[[ EXCERPTED DATA open ]]

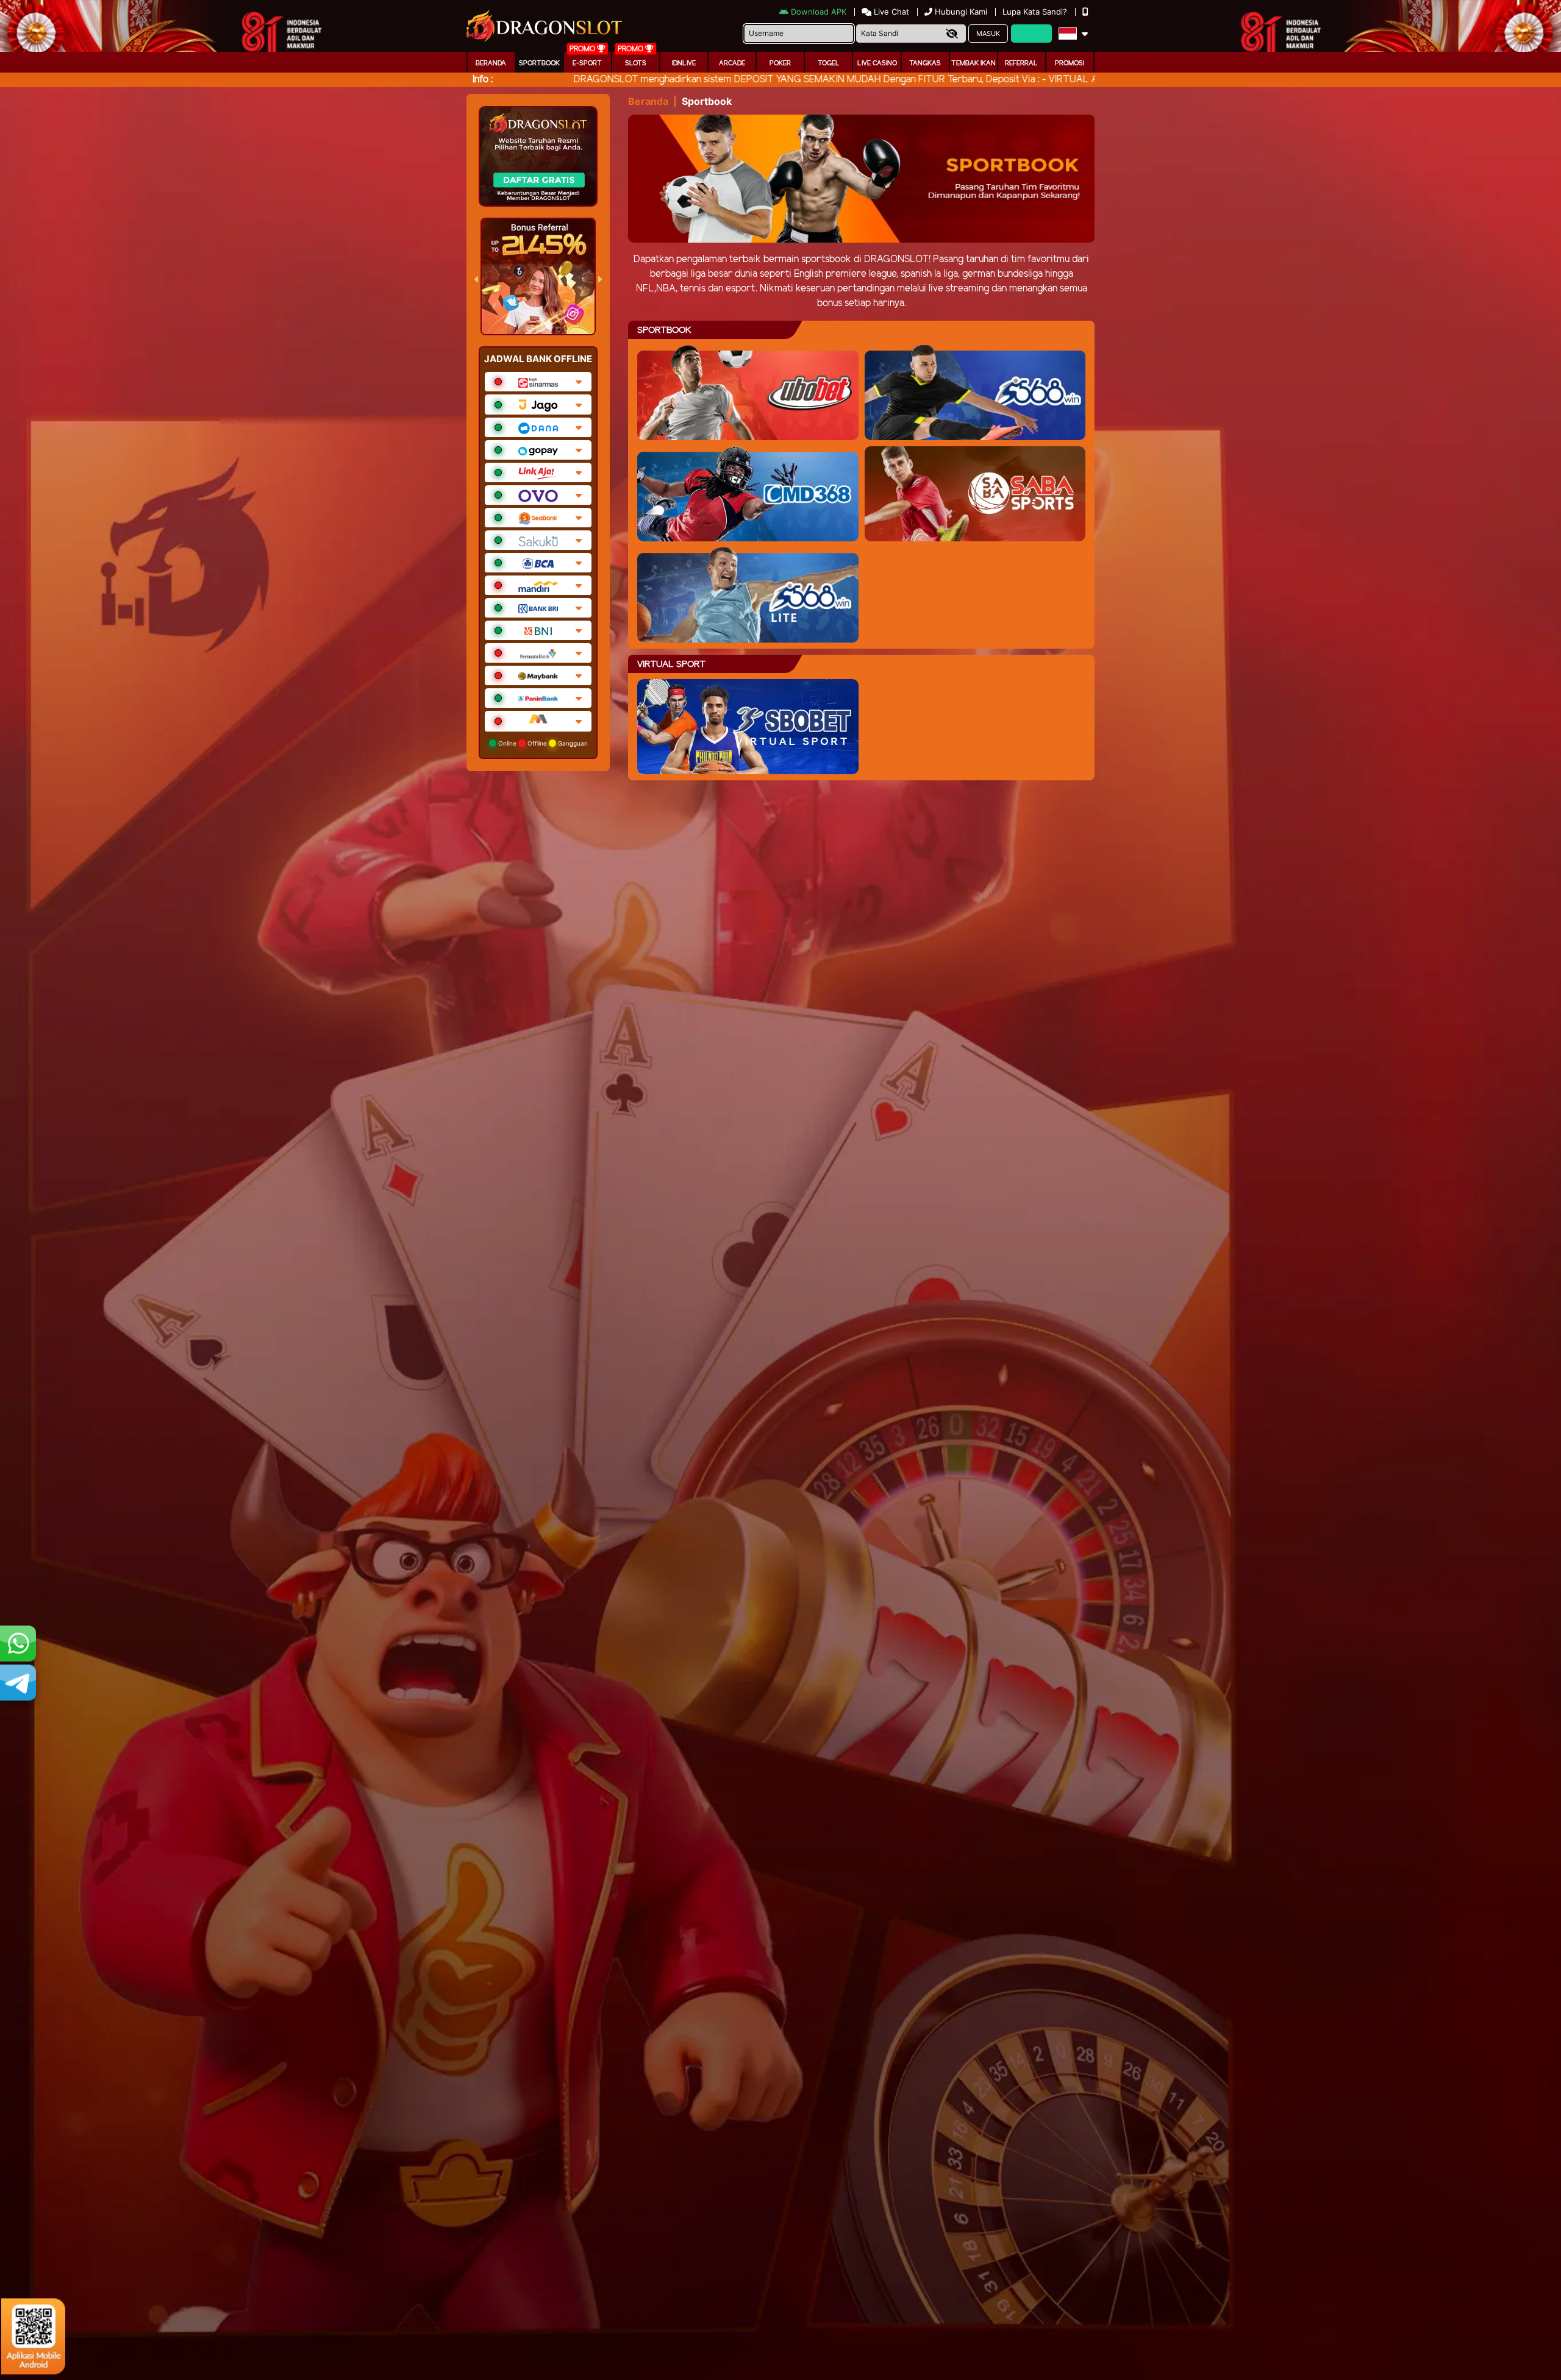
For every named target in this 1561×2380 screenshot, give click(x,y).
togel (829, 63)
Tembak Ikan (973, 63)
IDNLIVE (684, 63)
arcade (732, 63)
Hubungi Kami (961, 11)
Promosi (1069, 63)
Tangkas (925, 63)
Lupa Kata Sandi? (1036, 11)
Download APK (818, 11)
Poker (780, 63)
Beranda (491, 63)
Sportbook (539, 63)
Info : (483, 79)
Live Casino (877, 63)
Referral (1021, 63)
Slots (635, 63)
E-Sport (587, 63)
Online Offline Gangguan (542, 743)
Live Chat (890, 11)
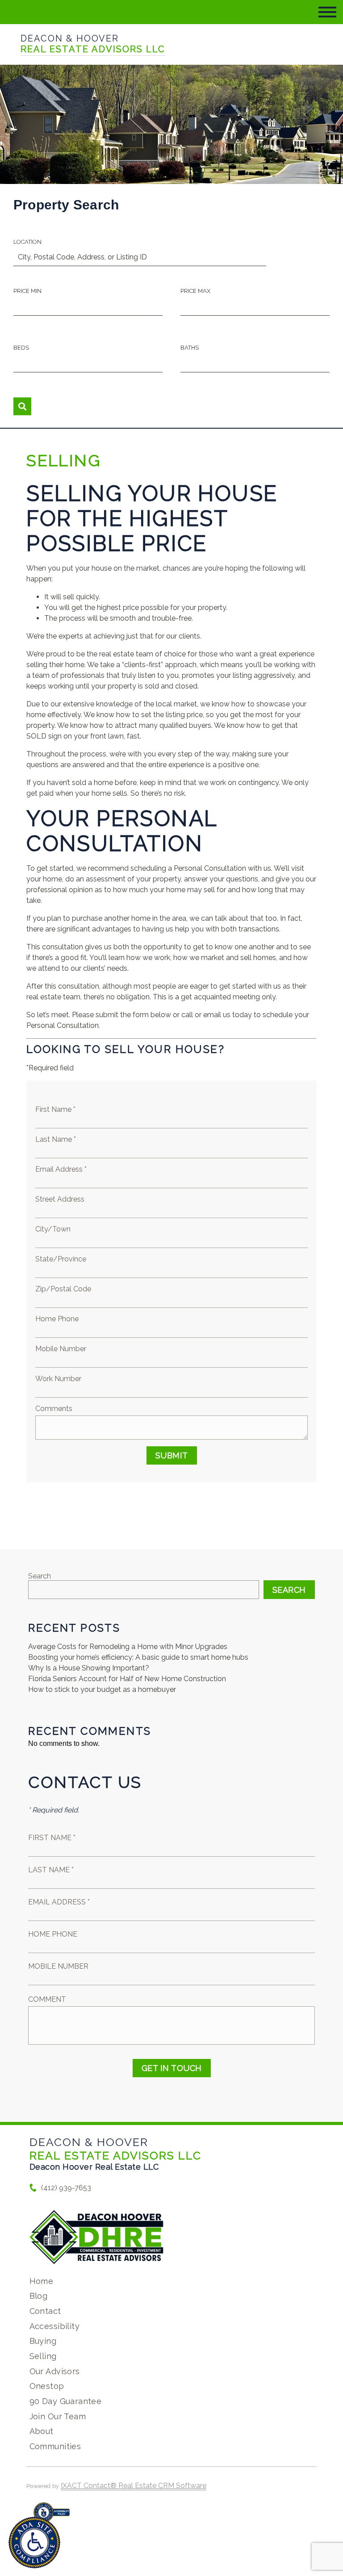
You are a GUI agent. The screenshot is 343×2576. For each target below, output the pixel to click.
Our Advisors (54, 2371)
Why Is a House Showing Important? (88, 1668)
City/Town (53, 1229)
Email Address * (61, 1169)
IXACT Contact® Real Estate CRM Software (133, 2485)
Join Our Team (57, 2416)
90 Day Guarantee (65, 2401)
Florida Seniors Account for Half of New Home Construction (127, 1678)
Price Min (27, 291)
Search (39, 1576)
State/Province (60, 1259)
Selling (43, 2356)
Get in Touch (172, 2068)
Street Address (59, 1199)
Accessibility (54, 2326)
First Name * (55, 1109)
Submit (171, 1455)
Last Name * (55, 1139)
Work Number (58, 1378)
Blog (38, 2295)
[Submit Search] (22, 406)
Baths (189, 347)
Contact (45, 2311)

[[ EXCERPTED DATA closed ]]

→ **WHAT TO PRODUCE**
Transcribe all of the records exactly, without reproducing their pictures.

→ **OUTPUT BELOW**
For every named target in this 1561×2380 screenshot, give click(x,y).
togel (829, 63)
Tembak Ikan (973, 63)
IDNLIVE (684, 63)
arcade (732, 63)
Hubungi Kami (961, 11)
Promosi (1069, 63)
Tangkas (925, 63)
Lupa Kata Sandi? (1036, 11)
Download APK (818, 11)
Poker (780, 63)
Beranda (491, 63)
Sportbook (539, 63)
Info : (483, 79)
Live Casino (877, 63)
Referral (1021, 63)
Slots (635, 63)
E-Sport (587, 63)
Online Offline Gangguan (542, 743)
Live Chat (890, 11)
You are a GUI agent. The screenshot is 343×2576. For each target below, output the pixel to click.
Our Advisors (54, 2371)
Why Is a House Showing Important? (88, 1668)
City/Town (53, 1229)
Email Address * (61, 1169)
IXACT Contact® Real Estate CRM Software (133, 2485)
Join Our Team (57, 2416)
90 Day Guarantee (65, 2401)
Florida Seniors Account for Half of New Home Construction (127, 1678)
Price Min (27, 291)
Search (39, 1576)
State/Province (60, 1259)
Selling (43, 2356)
Get in Touch (172, 2068)
Street Address (59, 1199)
Accessibility (54, 2326)
First Name * (55, 1109)
Submit (171, 1455)
Last Name * (55, 1139)
Work Number (58, 1378)
Blog (38, 2295)
[Submit Search] (22, 406)
Baths (189, 347)
Contact (45, 2311)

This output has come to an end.